滑动窗口日志（Sliding Window Log）记录每个请求的时间戳，窗口随时间滑动，始终检查「过去 N 秒内」的请求数。

// 滑动窗口日志限流器 — 精确计数
class SlidingWindowLogLimiter {
  constructor(maxRequests, windowMs) {
    this.maxRequests = maxRequests;
    this.windowMs = windowMs;
    this.logs = new Map(); // key → [timestamp1, timestamp2, ...]
  }

  isAllowed(key) {
    const now = Date.now();
    const windowStart = now - this.windowMs;

    // 获取或初始化日志
    if (!this.logs.has(key)) {
      this.logs.set(key, []);
    }
    const timestamps = this.logs.get(key);

    // 清除过期的时间戳（窗口滑动）
    while (timestamps.length > 0 && timestamps[0] <= windowStart) {
      timestamps.shift();
    }

    // 检查当前窗口内的请求数
    if (timestamps.length < this.maxRequests) {
      timestamps.push(now);
      return {
        allowed: true,
        remaining: this.maxRequests - timestamps.length,
        total: this.maxRequests
      };
    }

    // 超过限制 — 计算需要等待的时间
    const retryAfter = timestamps[0] + this.windowMs - now;
    return { allowed: false, remaining: 0, retryAfter };
  }
}

滑动窗口日志的精度最高，但内存开销与请求数成正比。如果限制是每分钟 10000 次，你需要为每个 key 存储最多 10000 个时间戳。在高并发场景下，这会消耗大量内存。
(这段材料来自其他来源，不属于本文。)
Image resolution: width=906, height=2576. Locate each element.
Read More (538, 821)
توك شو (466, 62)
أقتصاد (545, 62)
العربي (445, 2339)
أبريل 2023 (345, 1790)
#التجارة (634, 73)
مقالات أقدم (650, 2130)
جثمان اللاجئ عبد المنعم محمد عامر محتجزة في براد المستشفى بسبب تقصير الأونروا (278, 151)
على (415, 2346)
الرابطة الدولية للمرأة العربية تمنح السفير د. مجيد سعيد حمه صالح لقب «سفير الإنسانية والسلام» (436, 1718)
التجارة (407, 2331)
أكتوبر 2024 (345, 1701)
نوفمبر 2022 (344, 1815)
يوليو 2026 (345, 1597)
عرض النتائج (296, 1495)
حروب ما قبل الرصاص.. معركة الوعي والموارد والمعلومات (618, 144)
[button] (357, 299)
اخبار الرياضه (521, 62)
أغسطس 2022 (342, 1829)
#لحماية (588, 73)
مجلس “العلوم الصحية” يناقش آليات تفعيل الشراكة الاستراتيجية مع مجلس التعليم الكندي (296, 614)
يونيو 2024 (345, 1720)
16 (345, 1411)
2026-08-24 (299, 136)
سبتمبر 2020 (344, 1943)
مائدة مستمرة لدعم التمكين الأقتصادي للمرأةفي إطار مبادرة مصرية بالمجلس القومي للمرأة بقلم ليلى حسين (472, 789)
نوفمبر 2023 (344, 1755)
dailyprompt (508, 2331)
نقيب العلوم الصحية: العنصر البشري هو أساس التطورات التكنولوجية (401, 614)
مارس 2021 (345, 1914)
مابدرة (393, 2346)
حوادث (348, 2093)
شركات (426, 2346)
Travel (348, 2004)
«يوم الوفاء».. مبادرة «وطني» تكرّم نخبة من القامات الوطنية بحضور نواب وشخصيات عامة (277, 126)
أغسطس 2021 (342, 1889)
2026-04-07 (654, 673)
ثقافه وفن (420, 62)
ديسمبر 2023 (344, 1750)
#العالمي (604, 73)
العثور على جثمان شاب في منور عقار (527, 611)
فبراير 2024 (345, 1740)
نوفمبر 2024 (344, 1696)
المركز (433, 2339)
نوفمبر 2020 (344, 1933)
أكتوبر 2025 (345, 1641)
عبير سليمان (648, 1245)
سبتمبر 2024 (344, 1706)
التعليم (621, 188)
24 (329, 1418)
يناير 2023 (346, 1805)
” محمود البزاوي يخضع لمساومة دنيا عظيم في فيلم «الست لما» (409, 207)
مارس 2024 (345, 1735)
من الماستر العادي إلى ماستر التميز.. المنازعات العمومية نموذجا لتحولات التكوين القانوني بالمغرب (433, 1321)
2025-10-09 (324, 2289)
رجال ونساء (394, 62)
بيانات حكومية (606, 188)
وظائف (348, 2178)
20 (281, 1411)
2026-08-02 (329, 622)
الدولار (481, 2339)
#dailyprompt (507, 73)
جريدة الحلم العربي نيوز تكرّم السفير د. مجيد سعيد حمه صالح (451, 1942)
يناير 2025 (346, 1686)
1.3 滑动窗口计数器（Sliding Window Counter）——精度与性能的最佳平衡

滑动窗口计数器（Sliding Window Counter）是生产环境中最常用的方案。它结合了固定窗口的低内存开销和滑动窗口的高精度，通过加权计算两个相邻窗口的请求数来估算当前窗口的实际请求数。

// 滑动窗口计数器 — 生产级实现
class SlidingWindowCounterLimiter {
  constructor(maxRequests, windowMs) {
    this.maxRequests = maxRequests;
    this.windowMs = windowMs;
    // 每个 key 存储：{ prevCount, currCount, currWindowStart }
    this.windows = new Map();
  }

  isAllowed(key) {
    const now = Date.now();
    const windowStart = Math.floor(now / this.windowMs) * this.windowMs;

    if (!this.windows.has(key)) {
      this.windows.set(key, { prevCount: 0, currCount: 0, currWindowStart: windowStart });
    }

    const win = this.windows.get(key);

    // 进入新窗口：当前窗口变为上一个窗口
    if (windowStart > win.currWindowStart) {
      const elapsed = windowStart - win.currWindowStart;
      if (elapsed >= this.windowMs * 2) {
        // 跨了两个以上窗口，全部清零
        win.prevCount = 0;
      } else {
        win.prevCount = win.currCount;
      }
      win.currCount = 0;
      win.currWindowStart = windowStart;
    }

    // 加权计算：上一个窗口的剩余比例 + 当前窗口的计数
    const timeInWindow = now - windowStart;
    const weight = 1 - (timeInWindow / this.windowMs);
    const estimatedCount = win.prevCount * weight + win.currCount;

    if (estimatedCount < this.maxRequests) {
      win.currCount++;
      return {
        allowed: true,
        remaining: Math.floor(this.maxRequests - estimatedCount - 1),
        estimated: Math.ceil(estimatedCount) + 1
      };
    }

    const retryAfter = this.windowMs - timeInWindow;
    return { allowed: false, remaining: 0, retryAfter };
  }
}

// 使用示例
const limiter = new SlidingWindowCounterLimiter(100, 60000);
for (let i = 0; i < 105; i++) {
  const result = limiter.isAllowed('api-key:abc');
  if (!result.allowed) {
    console.log(`第 ${i + 1} 个请求被拒绝，需等待 ${result.retryAfter}ms`);
    break;
  }
}
// 输出：第 101 个请求被拒绝，需等待 xxxms

💡 **提示：**Cloudflare、Stripe、GitHub 等平台的 API 限流都基于滑动窗口计数器实现。它是精度、内存和性能三者的最佳平衡点。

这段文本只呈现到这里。